Die Schweizerinnen bekamen erst 1971 das Stimmrecht auf Bundesebene. 2010, 39 Jahre später, übernahmen die Frauen mit 4:3 Sitzen erstmals in der Geschichte die Mehrheit im siebenköpfigen Bundesrat, der Schweizer Regierung: das Finanzressort in Frauenhand, das Justizministerium, das Verkehrsressort und das Außenamt ebenso. Mit Doris Leuthard (Christlichdemokratische Volkspartei CVP) bekam die Schweiz eine Bundespräsidentin, die im Amtsjahr erst 47 Jahre alt war, mit Pascale Bruderer Wyss (SP) eine Nationalratspräsidentin Jahrgang 1977 und mit der liberalen Erika Forster-Vannini hatte auch der Ständerat, die Länderkammer, eine Präsidentin. Mit einem Satz: Die höchsten politischen Ämter waren 2010 ? die Vorsitzenden der Räte wechseln jährlich ? von Frauen besetzt. »Und das ohne großes Aufsehen, nachdem es diese Konstellation rund 150 Jahre lang ausschließlich mit Männern gab. Das wäre vor kurzer Zeit noch nicht so selbstverständlich gewesen«, staunte da selbst Pascale Bruderer Wyss, die 2010 für ein Jahr den Parlamentsvorsitz übernahm, in einem Interview.

EIN AMT MACHT NOCH KEINE FEMINISTIN.

Die Schweizer Psychologin und Bestsellerautorin Julia Onken
sieht in den Bundesrätinnen keine Feministinnen.

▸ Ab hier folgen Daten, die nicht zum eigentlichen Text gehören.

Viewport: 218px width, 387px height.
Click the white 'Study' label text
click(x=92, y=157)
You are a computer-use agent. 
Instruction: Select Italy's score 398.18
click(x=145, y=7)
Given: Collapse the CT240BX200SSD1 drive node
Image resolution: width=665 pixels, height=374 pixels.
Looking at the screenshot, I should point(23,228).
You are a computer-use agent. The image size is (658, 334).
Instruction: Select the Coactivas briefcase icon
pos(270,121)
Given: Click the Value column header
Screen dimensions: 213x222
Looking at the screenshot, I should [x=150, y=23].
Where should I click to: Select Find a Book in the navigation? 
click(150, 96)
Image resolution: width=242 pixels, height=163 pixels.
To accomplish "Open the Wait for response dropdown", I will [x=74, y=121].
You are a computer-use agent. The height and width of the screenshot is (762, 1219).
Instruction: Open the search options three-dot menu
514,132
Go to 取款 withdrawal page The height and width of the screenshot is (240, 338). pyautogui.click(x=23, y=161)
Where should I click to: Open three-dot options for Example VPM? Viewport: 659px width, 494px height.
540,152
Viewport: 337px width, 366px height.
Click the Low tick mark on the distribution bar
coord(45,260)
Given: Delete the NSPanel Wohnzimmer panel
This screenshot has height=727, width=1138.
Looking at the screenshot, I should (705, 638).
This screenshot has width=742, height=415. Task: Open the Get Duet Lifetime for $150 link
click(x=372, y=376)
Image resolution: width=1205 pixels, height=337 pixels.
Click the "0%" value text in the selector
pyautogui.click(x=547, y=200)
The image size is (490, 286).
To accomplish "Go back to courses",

Holen nun die Schweizerinnen im Turbogang nach, was ihnen so lange verwehrt war? Sind im Nachbarland die Frauen an der Macht? »Erstens kann sich das sehr schnell wieder ändern«, verweistdie politische Realistin Julia Onken auf die in der Schweiz üblichen kurzen Legislaturperioden der Vorsitzenden (ein Jahr) und bevorstehende Bundeswahlen, »und zweitens sind diese Frauen nicht in der Position, um das Ruder rumzureißen und alles frauenspezifisch zu handeln.« Die Bundesrätinnen seien keine Feministinnen, keine typischen Frauenvertreterinnen, so die Psychologin und Bestsellerautorin, und außerdem vor allem ihren Parteien verpflichtet. Ähnlich realistisch die Kommunikationsexpertin Karin Fagetti aus   St. Gallen: »Ich glaube nicht daran, dass diese Politikerinnen spezifische Frauenpolitik machen. Sie sind wie die Männer in den Dynamiken der Parteienpolitik ?gefangen? und stets damit beschäftigt, die verschiedenen Interessen der unterschiedlichen Gruppen abzuwägen.«

DIE DA OBEN, WIR DA UNTEN.

Die Realität bestätigt die beiden Frauen:  Die Frauenmehrheit in der Regierung kann nicht darüber hinwegtäuschen, dass der Frauenanteil im Nationalrat/Parlament nur 30 Prozent ausmacht; in der Bundesversammlung (Nationalrat plus Ständerat), von der die Regierung gewählt wird, ist der Anteil mit 28 Prozent noch geringer. In den Kantonsparlamenten, wo in der föderalistischen Schweiz die wesentlichen Entscheidungen fallen, variiert der Frauenanteil zwischen 11 und 37 Prozent.

BEIM GELD NICHTS ZU MACHEN.

Verschwindend gering ist der Frauenanteil in der Wirtschaft. In den Führungsetagen dominieren ältere Herren (Durchschnittsalter 59). Lediglich vier Prozent der Führungspositionen sind mit Frauen besetzt. Julia Onken: »In den oberen Etagen, wo die Millionengehälter mit den gigantischen Abfindungssummen bezahlt werden, findet man nur Männer, unten sind die Frauen.« Quoten lehnt Wirtschaftsministerin Doris Leuthard aber ab. Es gehe viel mehr um mehr Bildung, weniger Teilzeit und politisches Engagement der Frauen, sagte die Vertreterin der konservativen CVP bei einer Tagung von Wirtschaftsfrauen.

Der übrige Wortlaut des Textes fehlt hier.